Alderman Leann Debord suggested using the library announcement sign that isn’t currently utilized, for the next month, and for board members to ask members of the community if they think $7,000 for a sign is a good investment.
A motion to table the budget amendment for 30 days and buy new letters for the library sign was approved 6-1 with Hale opposed.
•Voted 3-4 in defeating the second and final reading of an ordinance that would have changed the BMA meeting date from the fourth Tuesday of each month to the fourth Thursday of each month. Last month, the first reading was approved 4-3 with Debord, Wolfe and Wanda Davidson each stating they had a conflict with the Thursday meeting date. On Tuesday, Alderman Eugene Christian voted against the change as well.
•Approved the 2011-12 annual audit, which was presented to the BMA by certified public accountant Mickey Ellis, who gave the town an unqualified opinion, or “clean opinion.” Ellis told the BMA that means the town received a “good report card.”

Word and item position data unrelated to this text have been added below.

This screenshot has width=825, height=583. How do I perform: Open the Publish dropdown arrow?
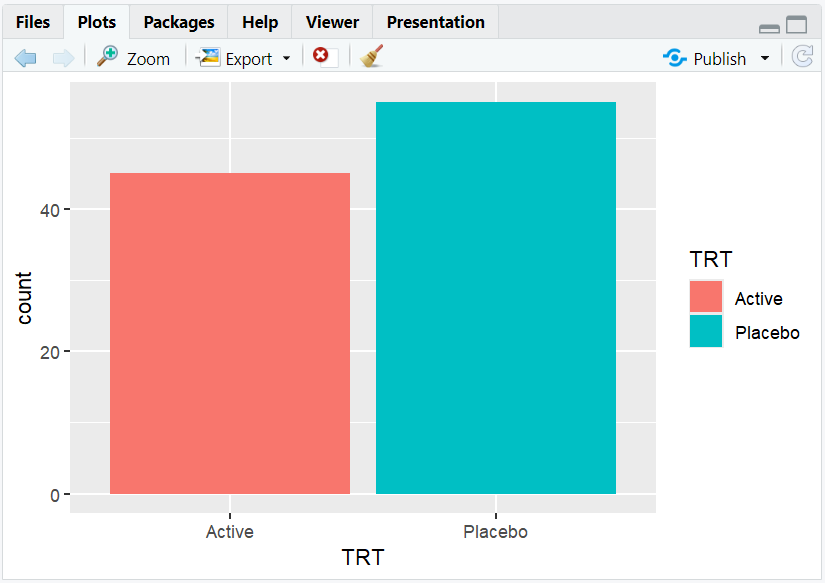coord(765,58)
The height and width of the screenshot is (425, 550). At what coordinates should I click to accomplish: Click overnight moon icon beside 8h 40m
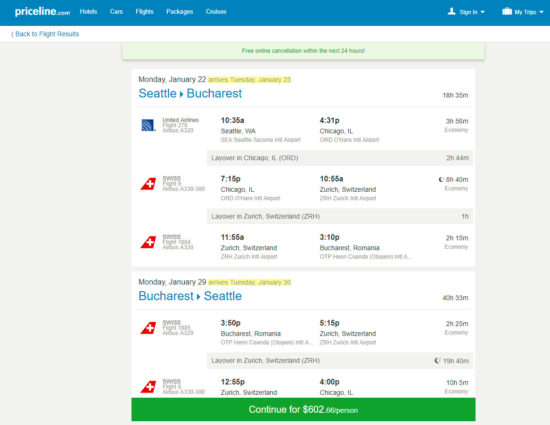point(441,180)
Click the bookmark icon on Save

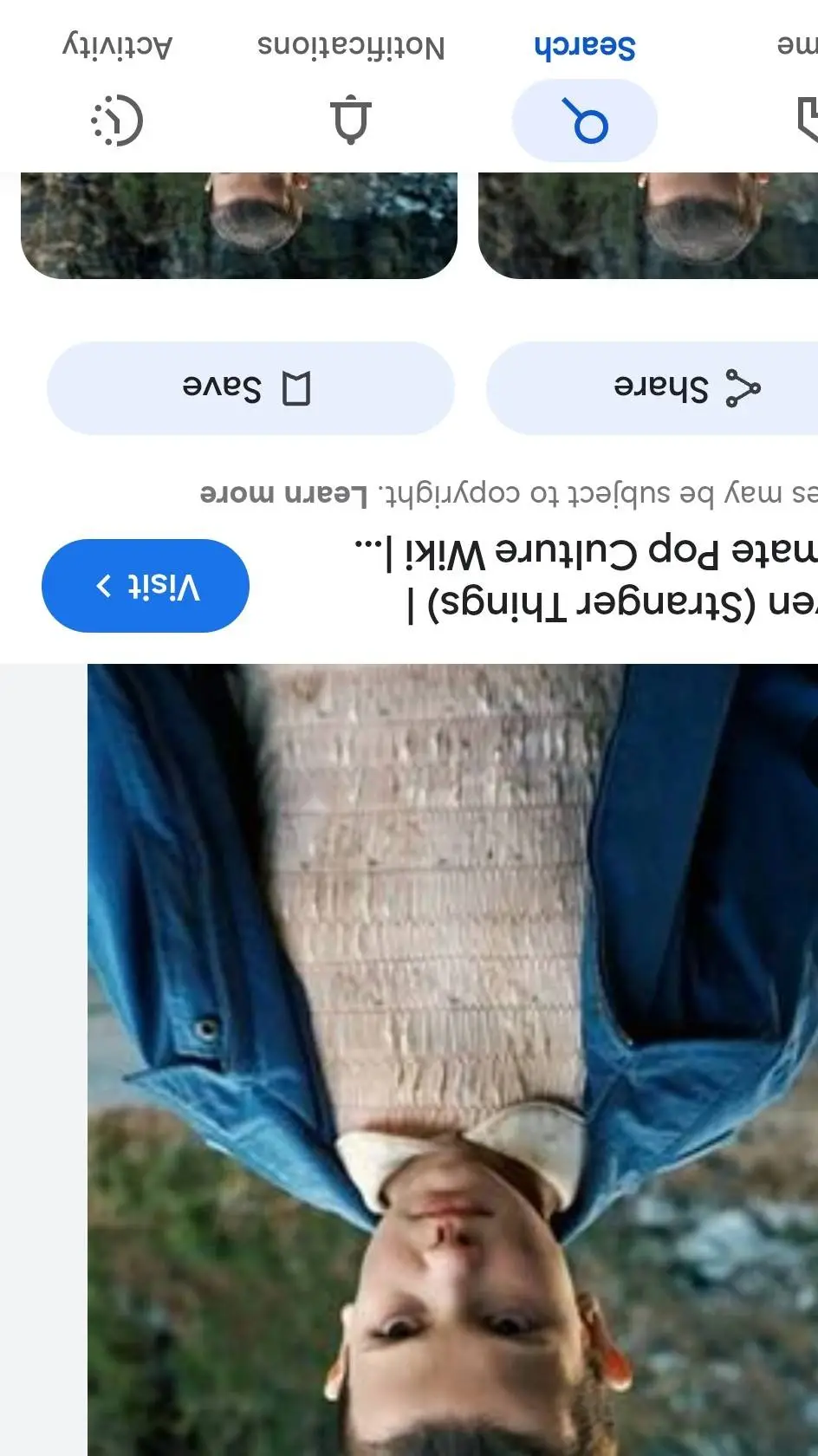point(296,388)
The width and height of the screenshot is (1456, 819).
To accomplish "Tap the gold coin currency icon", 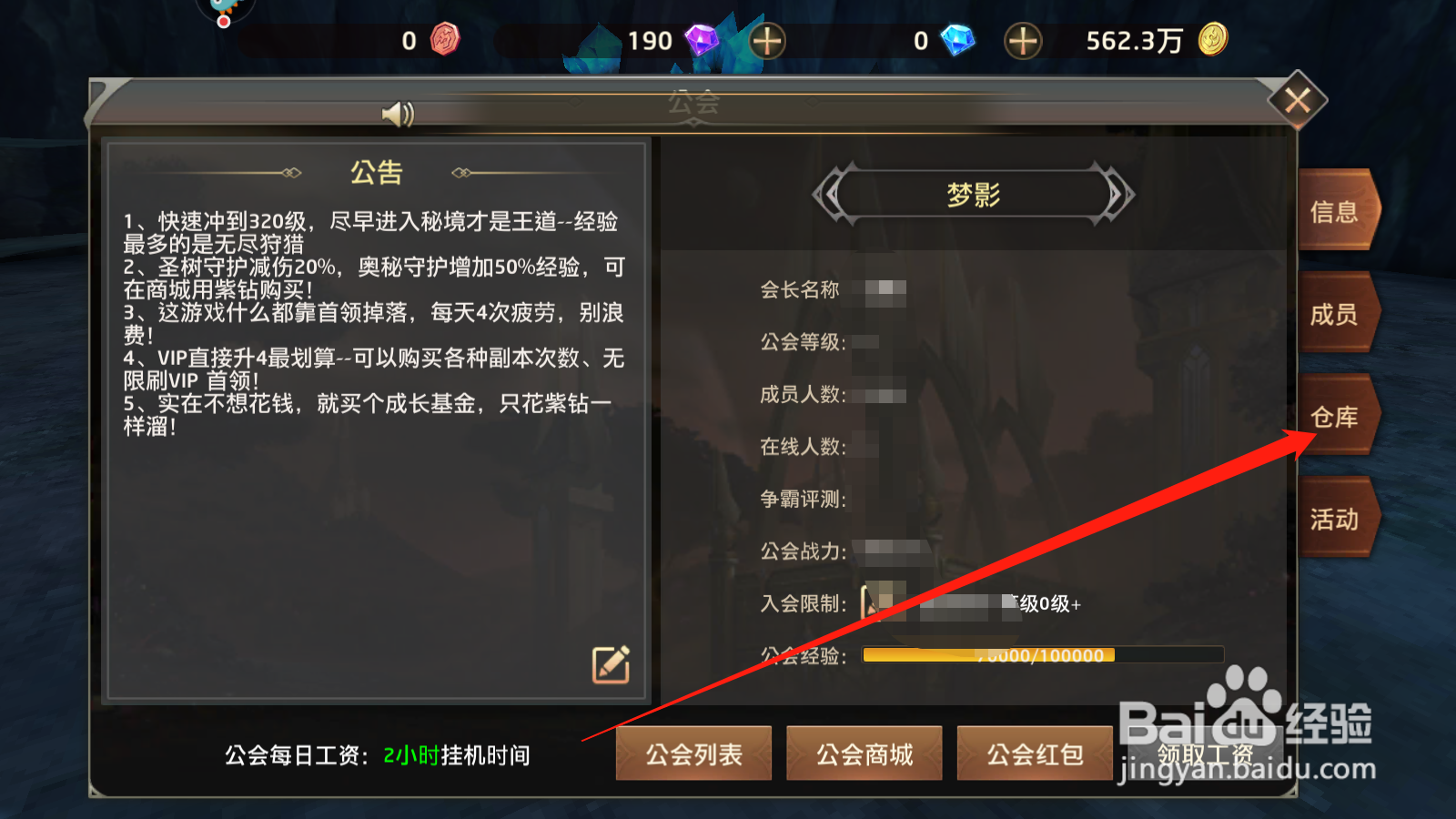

Ellis said there was one “minor” negative finding, in that they couldn’t locate some credit card receipts. He noted that city hall has already taken steps to make sure that doesn’t happen in the future.
For the 2011-12 fiscal year, revenues exceeded expenditures by about $500,000. Ellis said Mount Carmel ended the 2011-12 fiscal year with about $13 million in net assets, about $3 million in debt and about $10 million total assets.
Ellis said the fiscal shape of the town as of July 30, 2012, is “solid, good, and headed in the right direction.”
•Heard a report from Frost recognizing local resident Nealy Parker Stroup, who celebrated her 100th birthday on Jan. 18. Frost presented Stroup with a dozen roses on behalf of the city.